Introducing Numbat

Part I: The type system

Numbat is a programming language that aims to provide a convenient way to perform computations with physical units. One of the main goals of the language is to help users write correct programs. It has a static type system where physical dimensions act as types. The expression 3 months, for example, has a type of Time. Similarly, the expression 2 years also has a type of Time. The compound expression 3 months + 2 years is therefore well-typed:

3 months + 2 years # you can edit these examples!

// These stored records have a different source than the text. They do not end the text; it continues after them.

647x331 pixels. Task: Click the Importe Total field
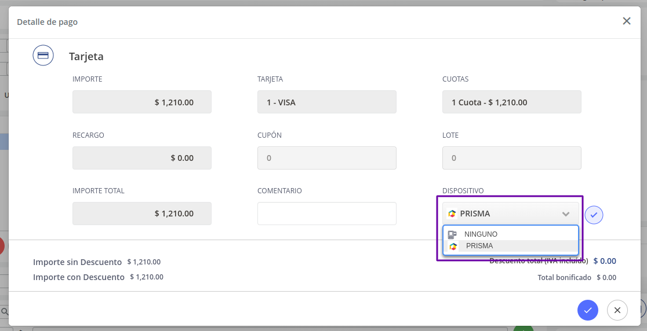pos(142,214)
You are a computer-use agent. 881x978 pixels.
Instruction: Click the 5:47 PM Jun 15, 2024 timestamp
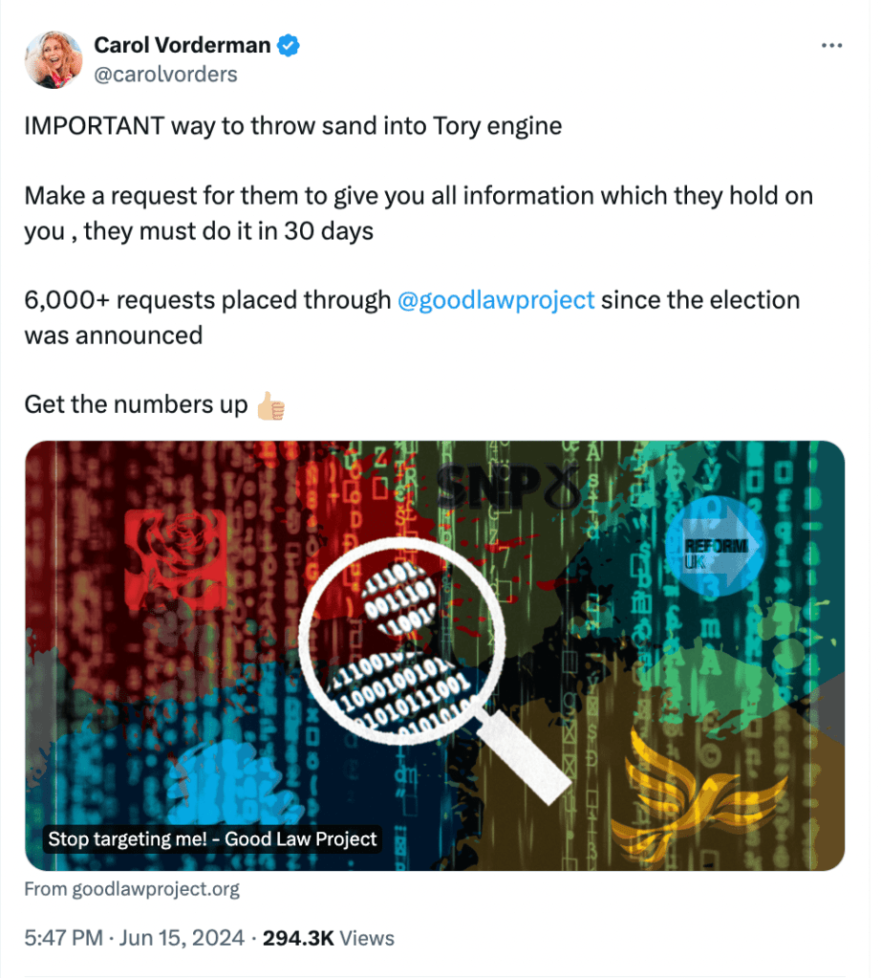click(134, 939)
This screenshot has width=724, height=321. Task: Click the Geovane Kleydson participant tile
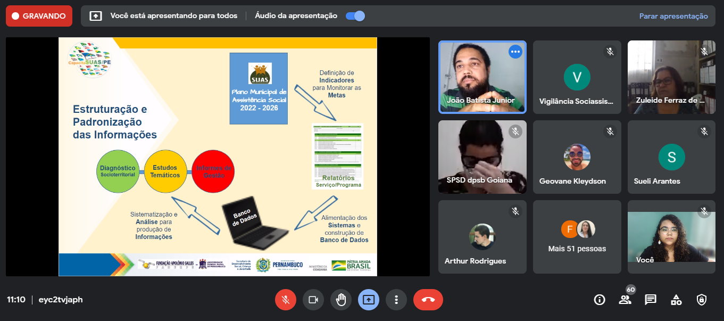tap(577, 157)
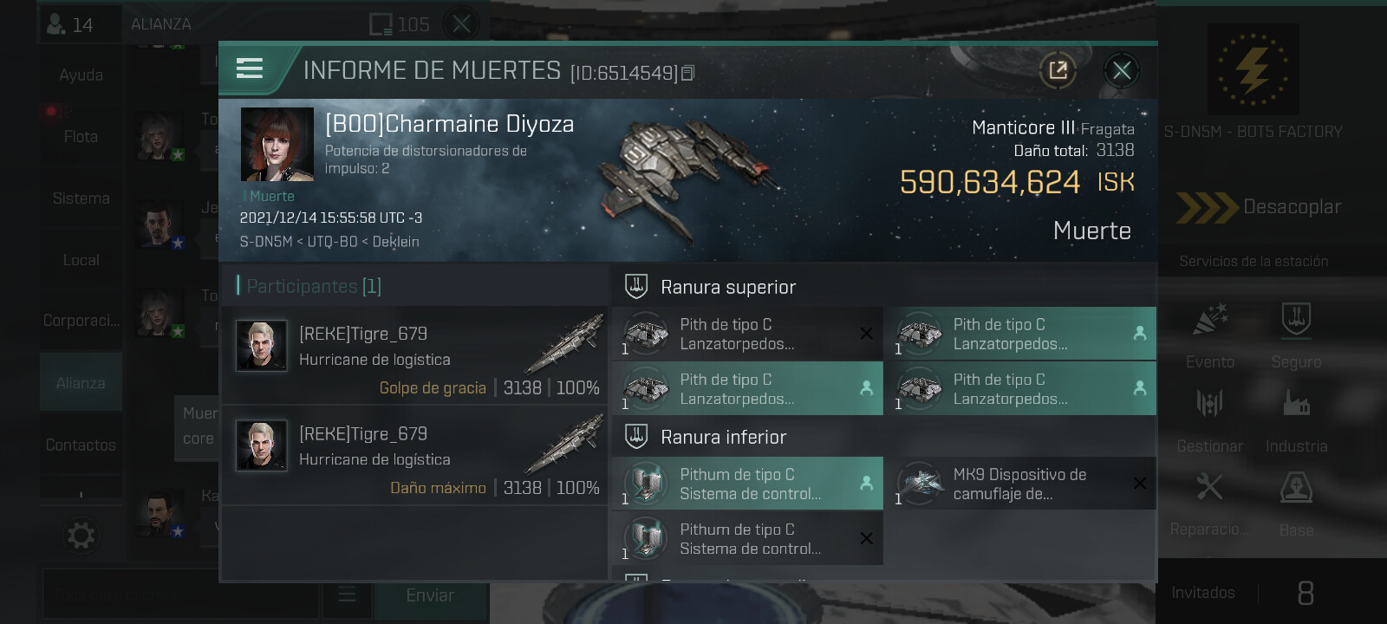The height and width of the screenshot is (624, 1387).
Task: Open the Gestionar management icon
Action: 1210,403
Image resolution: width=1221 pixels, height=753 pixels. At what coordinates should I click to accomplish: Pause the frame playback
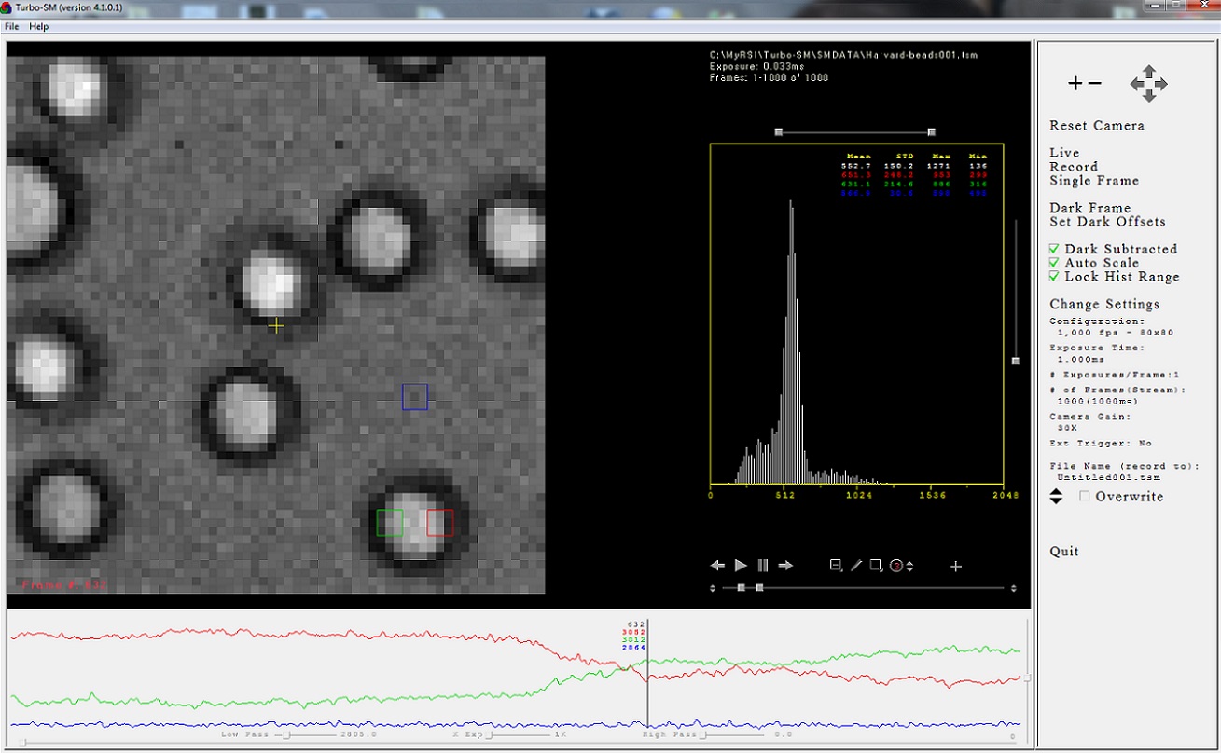coord(763,565)
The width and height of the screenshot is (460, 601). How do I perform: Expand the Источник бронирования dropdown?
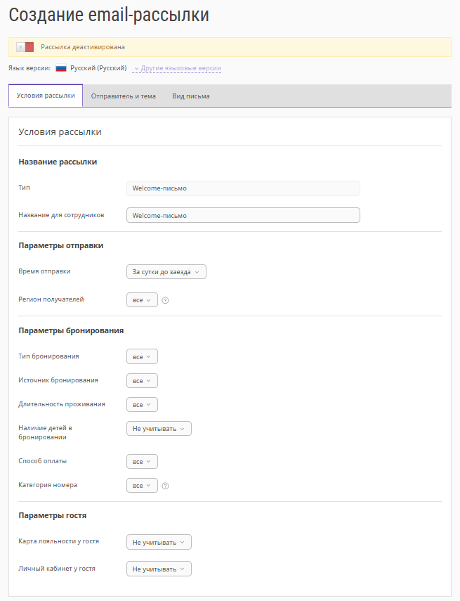[x=142, y=380]
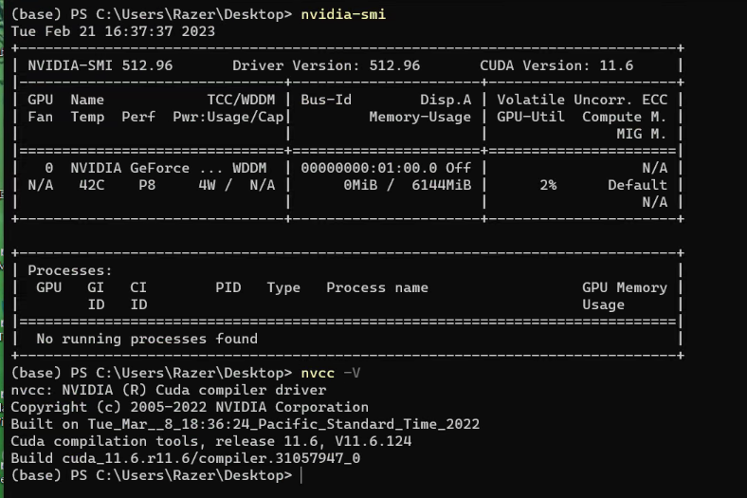Click the 2% GPU utilization value

pos(548,185)
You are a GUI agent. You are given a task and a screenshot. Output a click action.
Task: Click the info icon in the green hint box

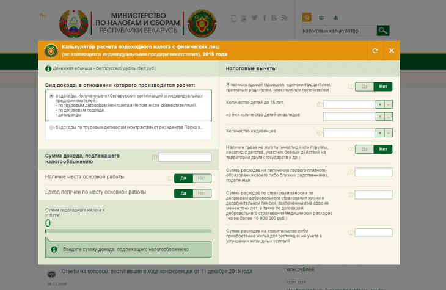pyautogui.click(x=54, y=250)
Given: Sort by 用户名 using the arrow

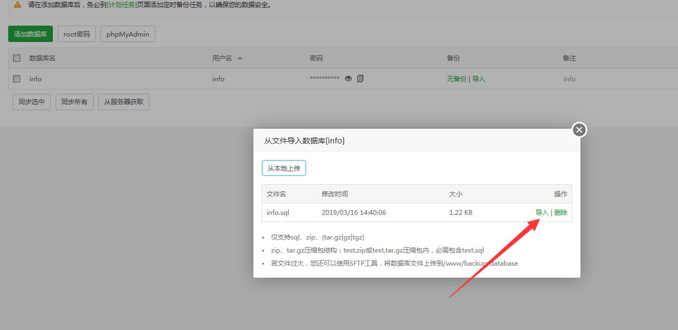Looking at the screenshot, I should (240, 58).
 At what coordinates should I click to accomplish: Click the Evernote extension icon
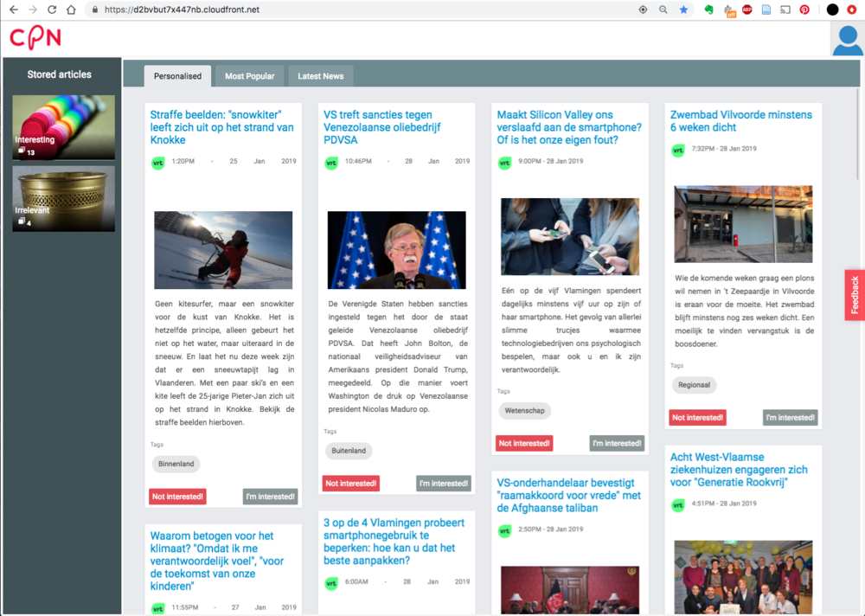708,10
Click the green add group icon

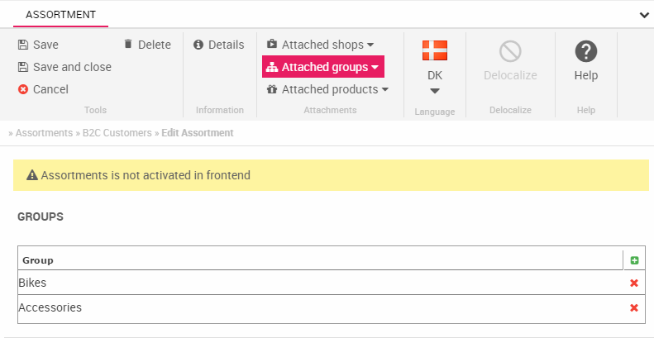point(634,260)
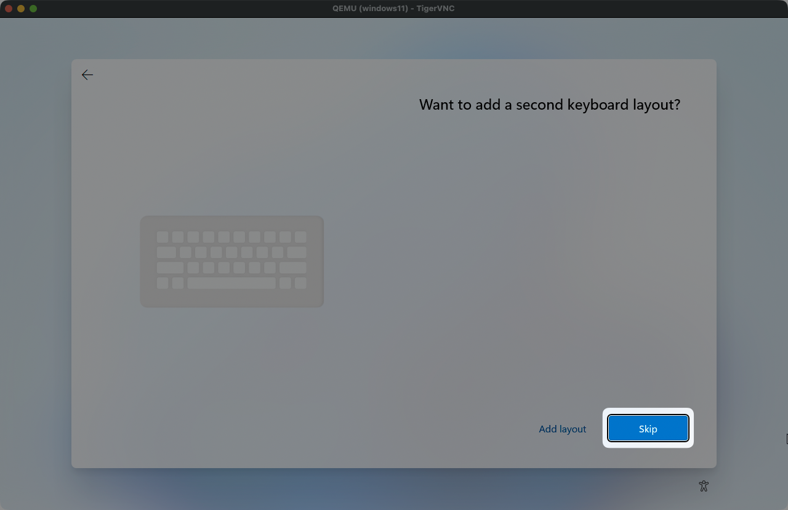Click the 'QEMU (windows11) - TigerVNC' window title
Screen dimensions: 788x510
[x=393, y=9]
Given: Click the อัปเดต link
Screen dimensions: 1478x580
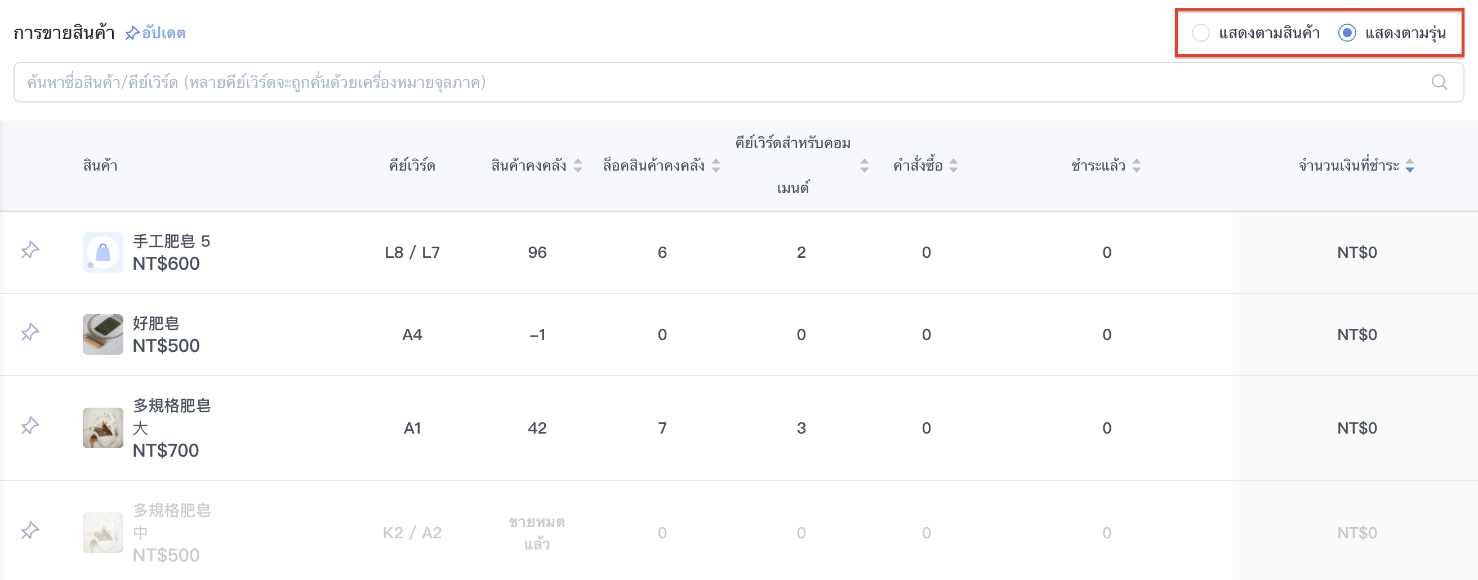Looking at the screenshot, I should tap(164, 33).
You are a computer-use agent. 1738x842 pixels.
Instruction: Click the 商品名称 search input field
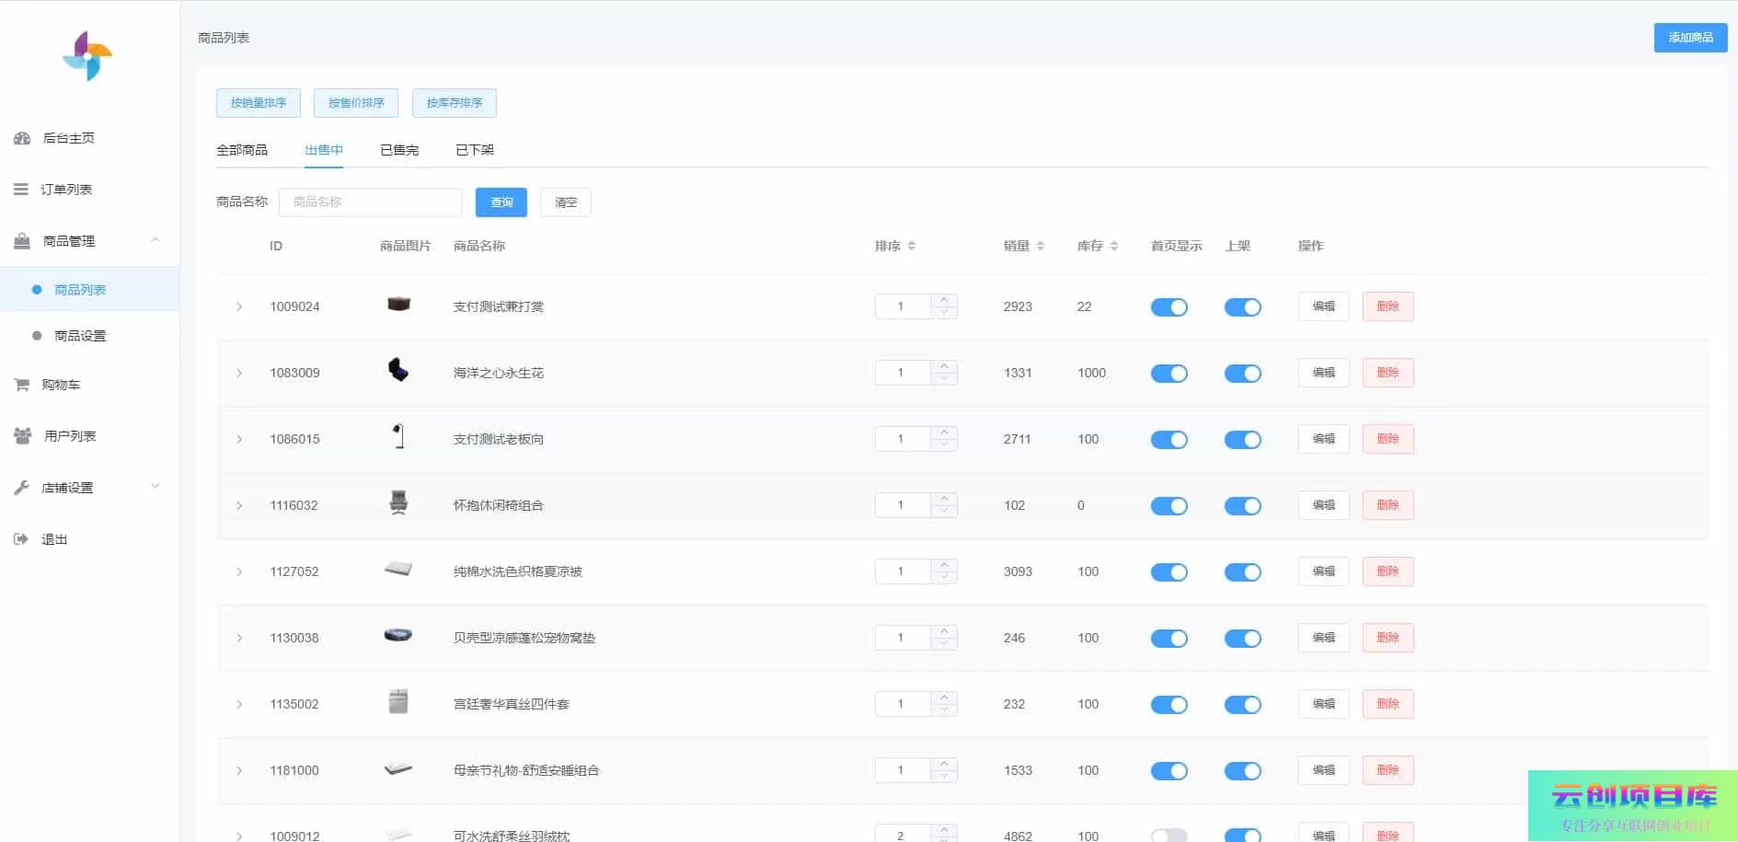[x=370, y=202]
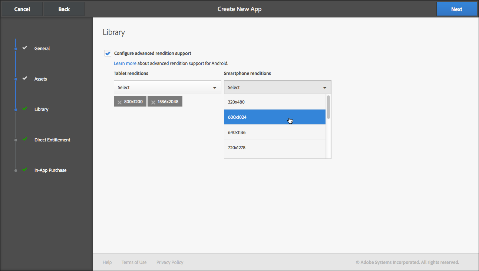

On the other hand, 3 months + 2 lightyears is ill-typed, because the right-hand side is of type Length. You can change ‘years’ to ‘lightyears’ in the editor above to see the resulting compiler error.

Before we describe the type system in more detail, let's look at two simple examples. The first program computes the oscillation period of a (mathematical) pendulum using the gravitational acceleration g0. Note that you can change the unit of the pendulum length to, say, inch without having to change the type annotations. This is in contrast to a lot of unit libraries in other programming languages that typically lift units — not the physical dimensions — to the type level. Also, note that you can completely remove the explicit : Type annotations and let the compiler infer the types:

let pendulum_length: Length = 30 cm let t_oscillation: Time = 2 π sqrt(pendulum_length / g0) t_oscillation

The second example demonstrates how explicit type annotations can help avoid mistakes. We want to compute the ratio of gravitational forces exerted on Earth by both the Sun and the Moon. However, the computation contains a mistake. Try to annotate the definitions of force_sun and force_moon with the intended Force dimension and see if the compiler error can help you fix the equations. The correct result should be closer to 180.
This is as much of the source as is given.